▸ **Assignment**
Each line from the one with "The width and" through the last line below must be written out exactly. Do not copy pictures.

Pixel coordinate grounding data
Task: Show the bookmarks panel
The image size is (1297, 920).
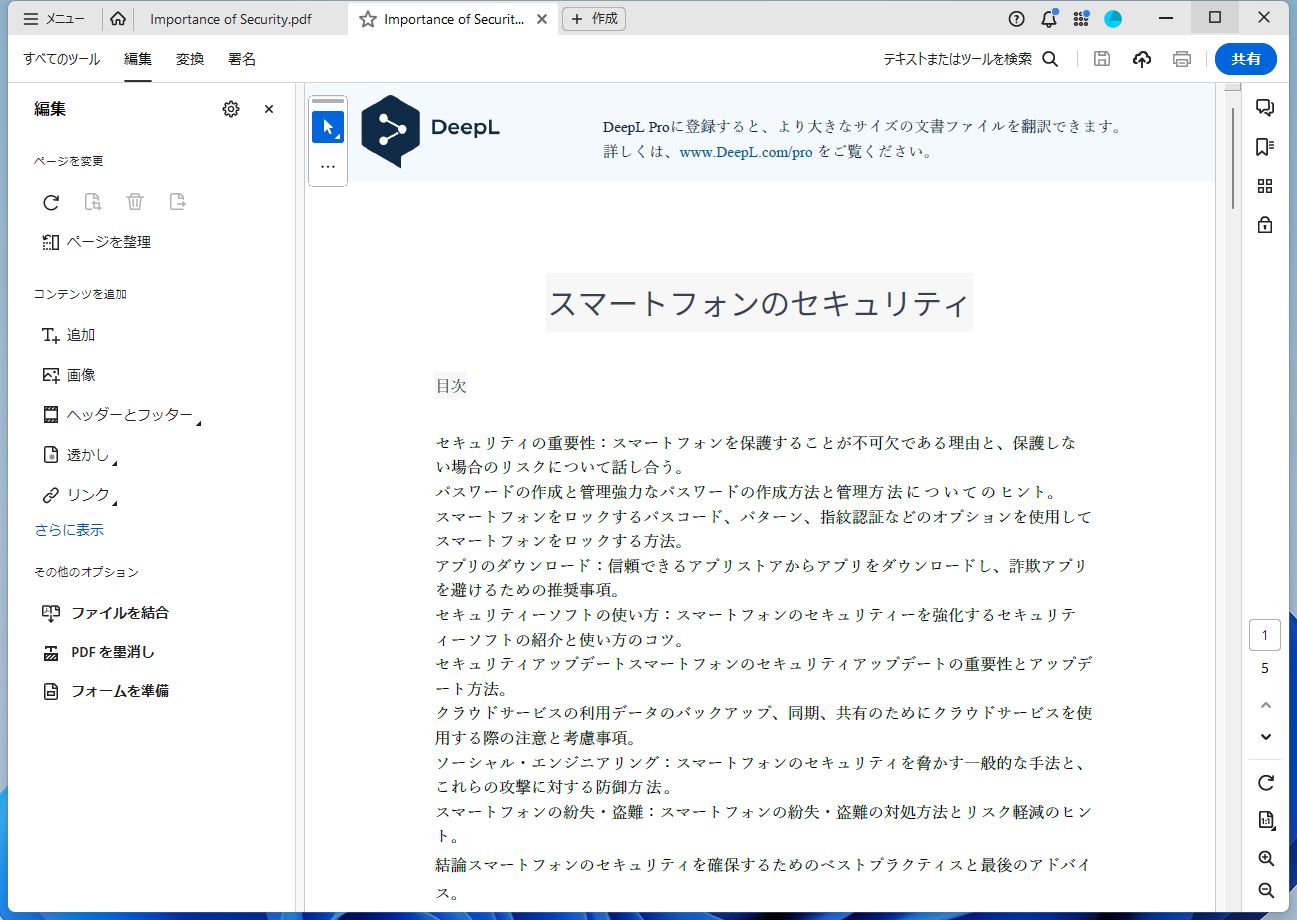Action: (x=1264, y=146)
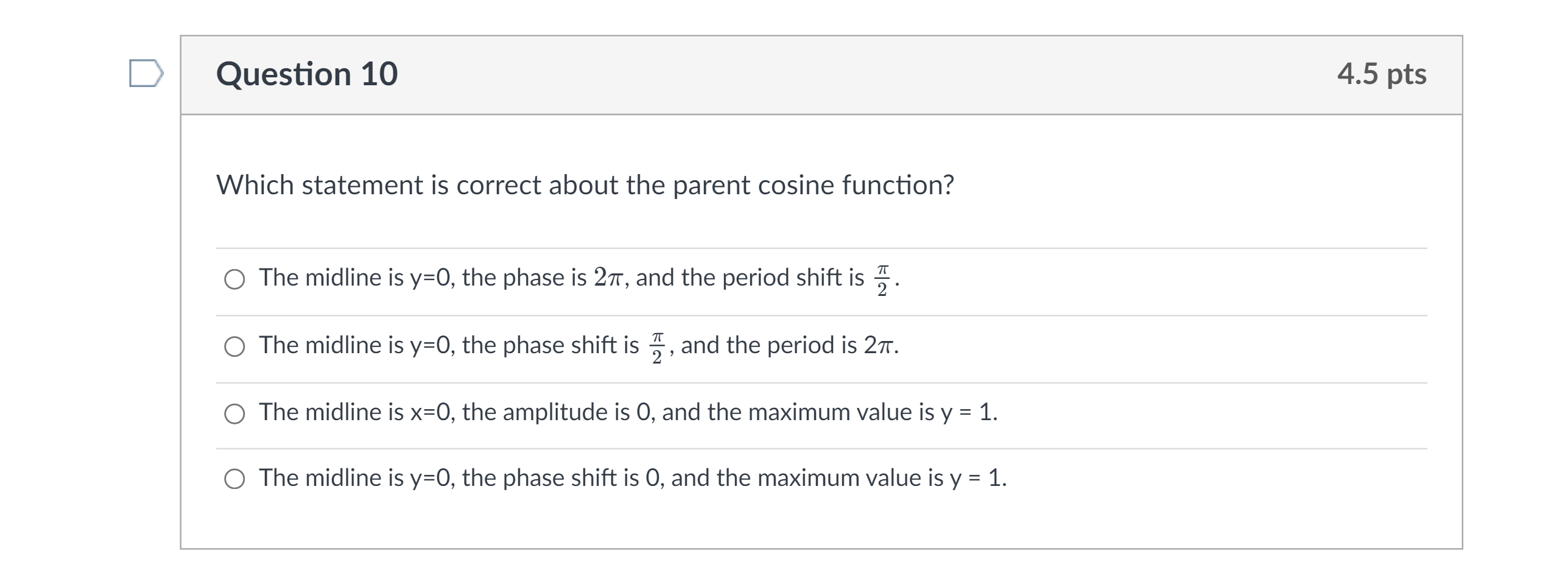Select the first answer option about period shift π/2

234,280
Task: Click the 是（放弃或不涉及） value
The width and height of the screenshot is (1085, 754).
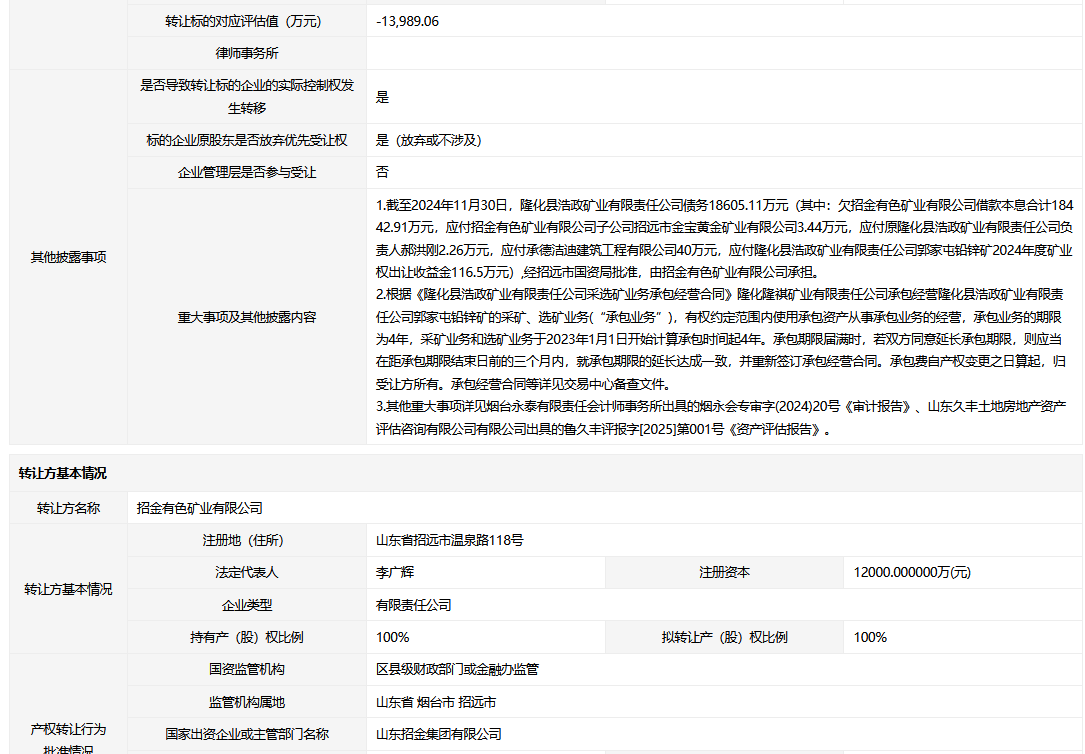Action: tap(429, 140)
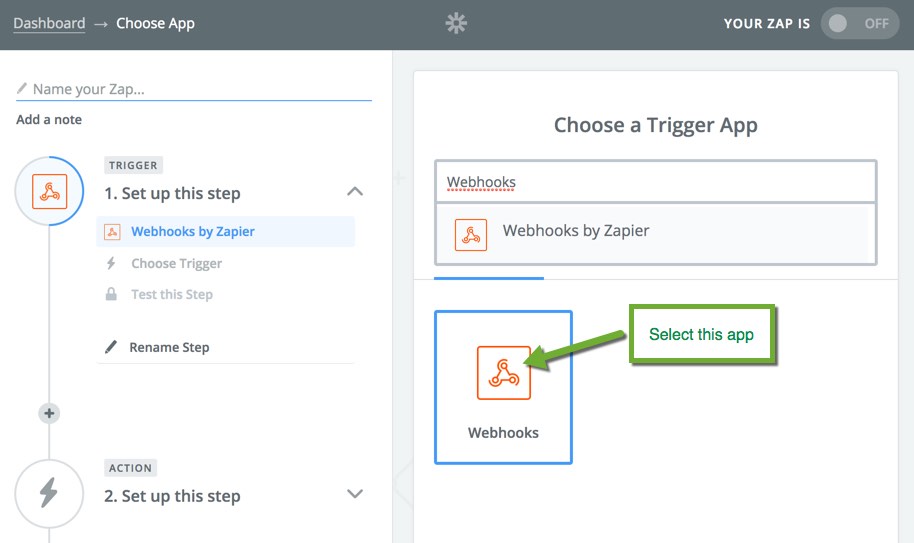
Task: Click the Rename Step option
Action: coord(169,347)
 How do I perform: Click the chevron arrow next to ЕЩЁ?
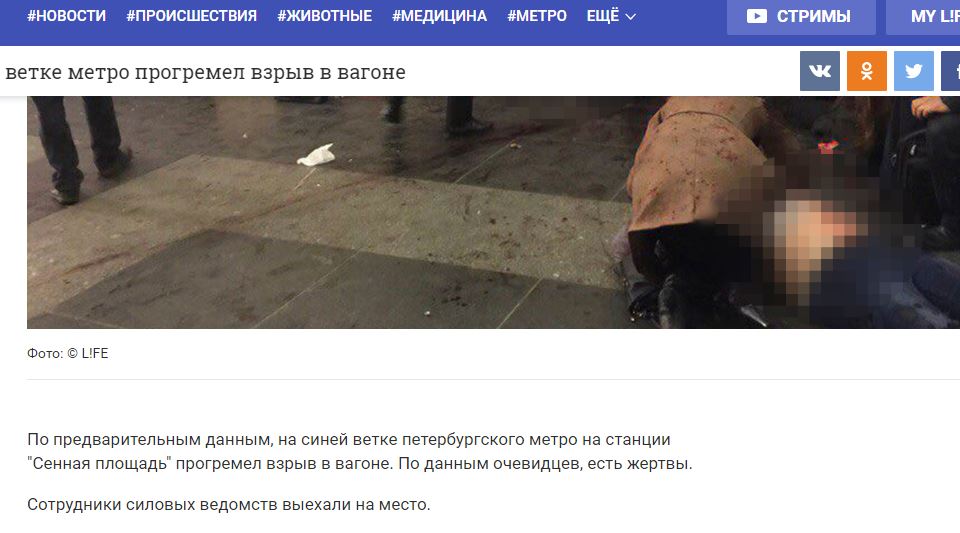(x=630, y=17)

▸ **Output**
The width and height of the screenshot is (1085, 754).
Action: tap(429, 140)
Task: Click the Rename Step option
Action: coord(169,347)
 How do I perform: Click the chevron arrow next to ЕЩЁ?
(x=630, y=17)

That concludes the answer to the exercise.